(REQUIRED WORK):
From the entries below, gather each line containing the word "agent".

#### DATA SUPPLIED

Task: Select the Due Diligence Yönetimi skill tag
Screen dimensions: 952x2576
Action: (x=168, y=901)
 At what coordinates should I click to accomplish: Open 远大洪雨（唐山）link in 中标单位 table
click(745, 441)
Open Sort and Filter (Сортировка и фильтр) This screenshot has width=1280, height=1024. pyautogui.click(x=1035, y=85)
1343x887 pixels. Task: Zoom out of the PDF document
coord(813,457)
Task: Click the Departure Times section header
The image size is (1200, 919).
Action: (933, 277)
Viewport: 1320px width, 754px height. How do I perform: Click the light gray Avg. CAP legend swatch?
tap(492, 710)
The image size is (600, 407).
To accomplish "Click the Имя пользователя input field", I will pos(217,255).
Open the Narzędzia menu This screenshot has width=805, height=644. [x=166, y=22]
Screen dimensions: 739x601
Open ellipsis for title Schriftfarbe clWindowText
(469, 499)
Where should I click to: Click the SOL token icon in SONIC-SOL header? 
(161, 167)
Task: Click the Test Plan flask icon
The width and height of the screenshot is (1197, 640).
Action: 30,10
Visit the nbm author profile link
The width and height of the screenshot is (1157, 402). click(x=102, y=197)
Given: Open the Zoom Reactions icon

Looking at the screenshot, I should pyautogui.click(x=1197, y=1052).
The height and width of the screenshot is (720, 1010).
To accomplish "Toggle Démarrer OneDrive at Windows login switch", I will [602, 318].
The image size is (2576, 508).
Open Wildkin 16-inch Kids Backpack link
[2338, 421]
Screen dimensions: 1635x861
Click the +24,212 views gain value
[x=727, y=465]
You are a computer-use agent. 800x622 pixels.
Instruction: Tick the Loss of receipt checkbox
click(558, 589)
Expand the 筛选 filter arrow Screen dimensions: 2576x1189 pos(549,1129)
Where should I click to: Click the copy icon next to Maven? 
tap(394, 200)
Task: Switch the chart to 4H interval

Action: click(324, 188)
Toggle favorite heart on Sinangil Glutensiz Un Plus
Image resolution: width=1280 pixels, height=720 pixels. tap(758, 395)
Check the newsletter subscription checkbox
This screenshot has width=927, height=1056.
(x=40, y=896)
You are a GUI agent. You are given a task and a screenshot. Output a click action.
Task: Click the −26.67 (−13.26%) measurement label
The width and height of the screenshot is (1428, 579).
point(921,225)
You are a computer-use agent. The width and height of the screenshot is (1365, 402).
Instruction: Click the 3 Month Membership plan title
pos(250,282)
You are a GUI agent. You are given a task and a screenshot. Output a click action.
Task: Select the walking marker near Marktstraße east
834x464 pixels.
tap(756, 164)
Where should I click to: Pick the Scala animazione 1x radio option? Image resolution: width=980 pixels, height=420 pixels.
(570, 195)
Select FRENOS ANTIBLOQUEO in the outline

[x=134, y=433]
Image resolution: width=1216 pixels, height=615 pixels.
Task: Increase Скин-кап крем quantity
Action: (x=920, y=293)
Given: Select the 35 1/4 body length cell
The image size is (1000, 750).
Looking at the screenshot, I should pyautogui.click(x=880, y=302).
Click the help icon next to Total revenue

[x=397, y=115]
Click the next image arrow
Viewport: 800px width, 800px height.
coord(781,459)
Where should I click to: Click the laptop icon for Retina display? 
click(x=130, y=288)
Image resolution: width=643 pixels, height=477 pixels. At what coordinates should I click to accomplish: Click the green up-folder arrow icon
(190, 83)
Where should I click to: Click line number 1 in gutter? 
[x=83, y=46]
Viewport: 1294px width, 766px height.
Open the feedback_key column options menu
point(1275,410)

########

(WRITTEN RESPONSE):
You are a computer-use agent. 800x622 pixels.
You are a GUI agent. You are given a task and a screenshot. Output a click action.
You are a computer-use agent. The width and height of the screenshot is (1365, 402).
You are a GUI agent. You are given a task and a screenshot. Output a click action.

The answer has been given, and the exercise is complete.